◆ **What is needed**
Copy the records below word for word, from the line with "At what coordinates should I click to accomplish: Click" to the line with "Open the Pull", both lines included.
----------------------------------------
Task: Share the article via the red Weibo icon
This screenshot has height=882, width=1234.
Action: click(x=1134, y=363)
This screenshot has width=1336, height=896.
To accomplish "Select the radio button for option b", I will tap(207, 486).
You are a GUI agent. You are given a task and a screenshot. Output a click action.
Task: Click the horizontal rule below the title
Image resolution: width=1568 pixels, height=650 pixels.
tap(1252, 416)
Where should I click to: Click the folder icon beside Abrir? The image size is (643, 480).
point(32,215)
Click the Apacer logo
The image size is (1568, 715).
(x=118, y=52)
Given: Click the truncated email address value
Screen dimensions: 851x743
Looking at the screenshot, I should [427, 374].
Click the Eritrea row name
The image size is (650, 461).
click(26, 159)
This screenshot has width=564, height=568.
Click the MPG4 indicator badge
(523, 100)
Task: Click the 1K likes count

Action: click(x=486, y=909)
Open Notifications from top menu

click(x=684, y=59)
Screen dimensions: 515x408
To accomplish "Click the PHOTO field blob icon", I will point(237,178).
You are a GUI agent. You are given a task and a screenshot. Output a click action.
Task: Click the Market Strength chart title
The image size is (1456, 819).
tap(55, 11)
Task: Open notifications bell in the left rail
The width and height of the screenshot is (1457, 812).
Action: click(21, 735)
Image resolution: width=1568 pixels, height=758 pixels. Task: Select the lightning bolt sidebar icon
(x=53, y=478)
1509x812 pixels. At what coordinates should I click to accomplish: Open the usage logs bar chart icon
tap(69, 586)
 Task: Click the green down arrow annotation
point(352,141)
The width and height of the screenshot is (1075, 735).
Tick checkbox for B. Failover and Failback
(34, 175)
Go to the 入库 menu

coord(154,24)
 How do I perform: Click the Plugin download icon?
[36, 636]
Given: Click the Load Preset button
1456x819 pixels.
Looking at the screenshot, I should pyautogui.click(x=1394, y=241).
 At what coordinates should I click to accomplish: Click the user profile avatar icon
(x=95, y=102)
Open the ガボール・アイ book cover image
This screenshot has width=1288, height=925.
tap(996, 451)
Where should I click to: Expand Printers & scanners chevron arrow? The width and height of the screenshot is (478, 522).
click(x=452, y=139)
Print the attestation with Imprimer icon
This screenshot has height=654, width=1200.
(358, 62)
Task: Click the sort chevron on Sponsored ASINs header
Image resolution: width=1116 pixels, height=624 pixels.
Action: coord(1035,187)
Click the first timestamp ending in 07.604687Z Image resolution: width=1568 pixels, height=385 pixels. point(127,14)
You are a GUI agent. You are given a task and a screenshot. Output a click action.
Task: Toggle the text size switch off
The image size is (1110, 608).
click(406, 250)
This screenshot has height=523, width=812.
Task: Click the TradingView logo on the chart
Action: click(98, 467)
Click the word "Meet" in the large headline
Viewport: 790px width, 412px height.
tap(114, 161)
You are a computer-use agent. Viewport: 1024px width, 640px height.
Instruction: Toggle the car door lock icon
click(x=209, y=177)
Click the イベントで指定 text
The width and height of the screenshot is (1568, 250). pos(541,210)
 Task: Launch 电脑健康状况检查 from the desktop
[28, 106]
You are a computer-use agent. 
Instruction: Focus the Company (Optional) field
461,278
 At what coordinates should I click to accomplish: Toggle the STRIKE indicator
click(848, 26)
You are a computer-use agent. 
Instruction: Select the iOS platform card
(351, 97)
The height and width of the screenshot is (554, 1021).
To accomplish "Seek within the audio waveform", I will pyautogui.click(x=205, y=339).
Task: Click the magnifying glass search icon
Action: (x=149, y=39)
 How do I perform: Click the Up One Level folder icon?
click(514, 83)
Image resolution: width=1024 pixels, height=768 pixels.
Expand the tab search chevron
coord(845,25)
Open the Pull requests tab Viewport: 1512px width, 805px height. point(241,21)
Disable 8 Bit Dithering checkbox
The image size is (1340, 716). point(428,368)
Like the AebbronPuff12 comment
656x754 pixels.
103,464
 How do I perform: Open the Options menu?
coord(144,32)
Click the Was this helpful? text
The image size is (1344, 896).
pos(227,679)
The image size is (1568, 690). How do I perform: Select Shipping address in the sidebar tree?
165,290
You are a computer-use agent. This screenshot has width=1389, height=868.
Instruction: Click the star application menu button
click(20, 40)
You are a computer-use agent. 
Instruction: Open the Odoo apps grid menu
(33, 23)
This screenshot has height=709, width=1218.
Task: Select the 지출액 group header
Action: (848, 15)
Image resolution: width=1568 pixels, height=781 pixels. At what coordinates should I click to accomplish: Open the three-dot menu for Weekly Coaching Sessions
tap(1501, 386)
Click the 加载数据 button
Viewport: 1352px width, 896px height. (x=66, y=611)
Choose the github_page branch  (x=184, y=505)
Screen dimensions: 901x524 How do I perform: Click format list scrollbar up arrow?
----------------------------------------
◆ **Response to this exercise**
 At what coordinates should I click to accomplish: Click the user profile avatar icon
(x=95, y=102)
Open the ガボール・アイ book cover image
This screenshot has width=1288, height=925.
tap(996, 451)
Where should I click to: Expand Printers & scanners chevron arrow? The width and height of the screenshot is (478, 522).
click(x=452, y=139)
Print the attestation with Imprimer icon
This screenshot has height=654, width=1200.
(358, 62)
Task: Click the sort chevron on Sponsored ASINs header
Image resolution: width=1116 pixels, height=624 pixels.
Action: coord(1035,187)
Click the first timestamp ending in 07.604687Z Image resolution: width=1568 pixels, height=385 pixels. point(127,14)
You are a GUI agent. You are given a task and a screenshot. Output a click action.
Task: Toggle the text size switch off
The image size is (1110, 608).
click(406, 250)
This screenshot has height=523, width=812.
Task: Click the TradingView logo on the chart
Action: click(98, 467)
Click the word "Meet" in the large headline
Viewport: 790px width, 412px height.
tap(114, 161)
You are a computer-use agent. Viewport: 1024px width, 640px height.
Instruction: Toggle the car door lock icon
click(x=209, y=177)
Click the イベントで指定 text
The width and height of the screenshot is (1568, 250). pos(541,210)
 Task: Launch 电脑健康状况检查 from the desktop
[28, 106]
You are a computer-use agent. 
Instruction: Focus the Company (Optional) field
461,278
 At what coordinates should I click to accomplish: Toggle the STRIKE indicator
click(848, 26)
You are a computer-use agent. 
Instruction: Select the iOS platform card
(351, 97)
The height and width of the screenshot is (554, 1021).
To accomplish "Seek within the audio waveform", I will pyautogui.click(x=205, y=339).
Task: Click the magnifying glass search icon
Action: (x=149, y=39)
 How do I perform: Click the Up One Level folder icon?
click(514, 83)
Image resolution: width=1024 pixels, height=768 pixels.
Expand the tab search chevron
coord(845,25)
Open the Pull requests tab Viewport: 1512px width, 805px height. point(241,21)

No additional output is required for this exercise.